- 43% of Republicans are satisfied with U.S. healthcare costs, up from 26%
- 9% of Democrats say the same, down from 13% last year
- Overall, 26% of Americans are satisfied with U.S. healthcare costs
WASHINGTON, D.C. -- Republicans' satisfaction with the costs of healthcare in the U.S. has jumped 17 percentage points in 2019, rising to 43%, up from 26% in 2018. At the same time, independents' and Democrats' levels of satisfaction show less change, at 25% and 9%, respectively.
A similar partisan-based pattern in Americans' satisfaction with their own healthcare costs was previously reported.
These results come from Gallup's annual Health and Healthcare poll, conducted Nov. 1-14. Democrats are in the midst of their presidential nomination campaign, during which healthcare has been a major focus, with most candidates proposing a publicly sponsored health plan option if not a single-payer system. Republicans recently released a new plan to replace the Affordable Care Act, which they have unsuccessfully tried to repeal in recent years.
One of the key purposes of the ACA, also known as "Obamacare," was to control healthcare costs in the U.S. After President Barack Obama signed it into law in 2010, 31% of Republicans and 19% of Democrats were satisfied with the costs of healthcare in the U.S. Six years later, at the end of Obama's second term in 2016, Democrats had become more satisfied with healthcare costs (28%) while Republican satisfaction had sunk to an all-time low (11%).

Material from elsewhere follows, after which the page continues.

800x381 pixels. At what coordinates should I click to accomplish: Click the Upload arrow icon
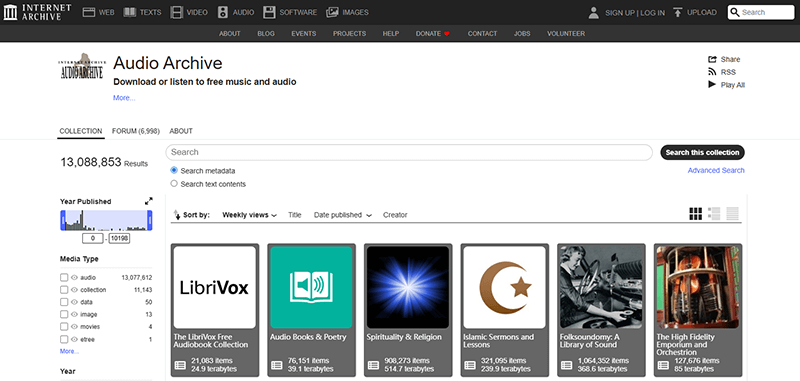(678, 12)
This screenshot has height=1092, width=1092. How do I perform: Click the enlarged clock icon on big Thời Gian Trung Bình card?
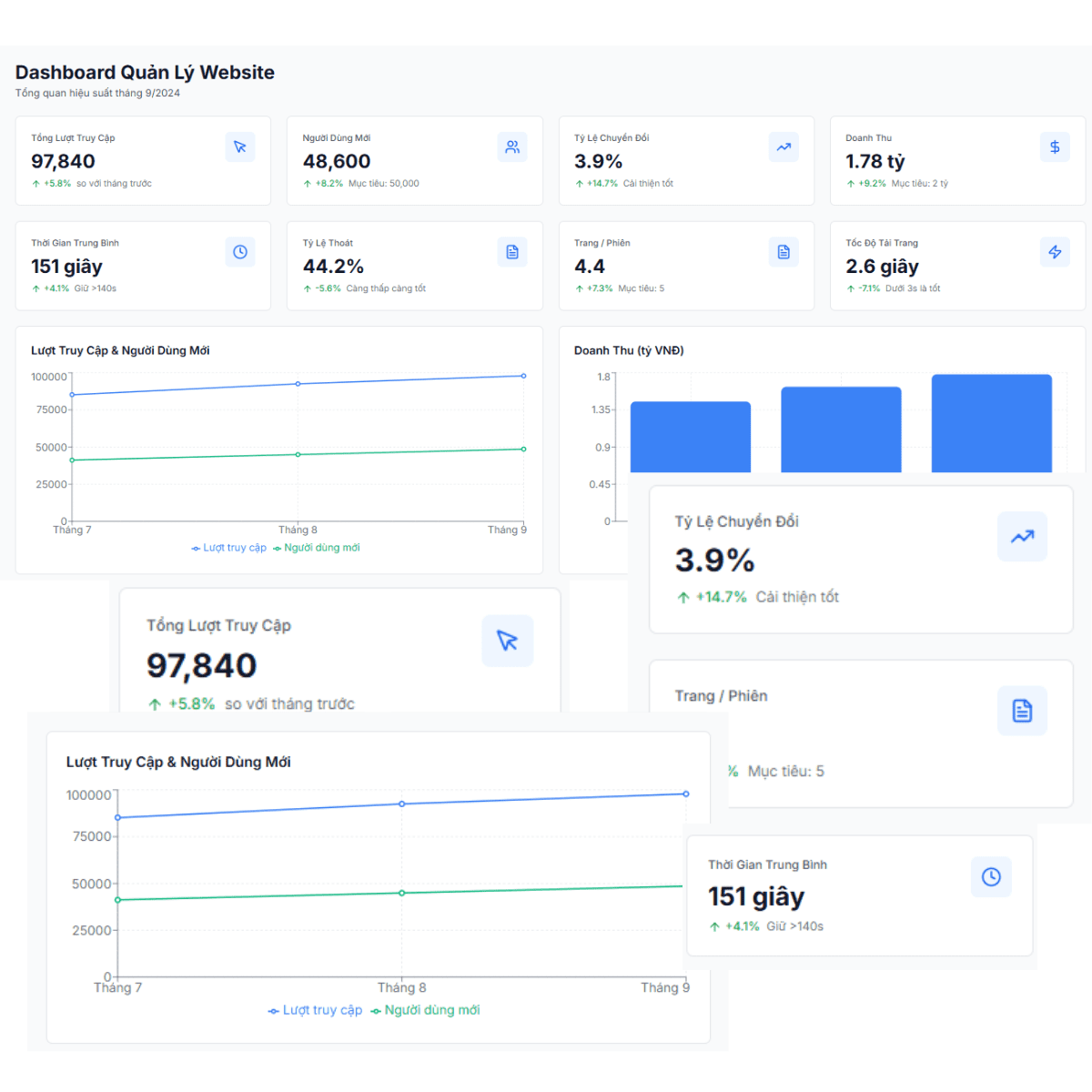coord(991,876)
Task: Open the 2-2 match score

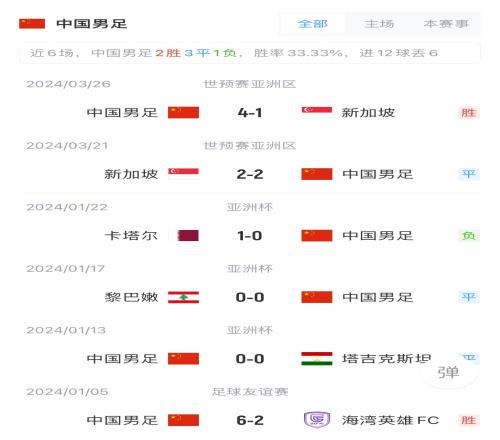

However, since then -- coincident with Donald Trump taking office -- partisan satisfaction has again flipped. In November 2017, Republican satisfaction with healthcare costs had risen to 23%. At the same time, Democrats' satisfaction with these costs had fallen modestly to 24%. Over the next two years, Republicans' satisfaction continued to rise while Democrats' continued to fall, producing the largest partisan gap in ratings to date -- 34 points in 2019.
One in Four Americans Satisfied With Healthcare Costs
The surge in satisfaction with U.S. healthcare costs among Republicans has been largely responsible for an uptick in satisfaction among all Americans. Twenty-six percent of U.S. adults now say they are satisfied with these costs, up from 20% last year and the highest level since 2009.
Americans have consistently registered low levels of satisfaction with healthcare costs in the U.S. No more than 28% of Americans have been satisfied with these costs since 2001, with satisfaction generally hovering near 22%.
This year, Republicans are substantially more satisfied with healthcare costs, both for themselves and the country more broadly, while Democrats are slightly less satisfied. It is possible that this partisan-based divergence may be a response to the rhetoric from both parties. Republicans have again begun beating the drum for a repeal of Obamacare and have announced a plan to replace the law, while Democratic presidential candidates have talked extensively about "Medicare for All," despite a continued majority of Americans favoring a private health system for the country.
Republicans have clearly staked out their position ahead of the 2020 presidential election, with their new plan to replace the ACA. What plan Democrats propose is still dependent on which candidate clinches the party's nomination -- but it likely will involve a defense of the ACA and greater government involvement in the country's healthcare system, which Democrats favor by a wide margin.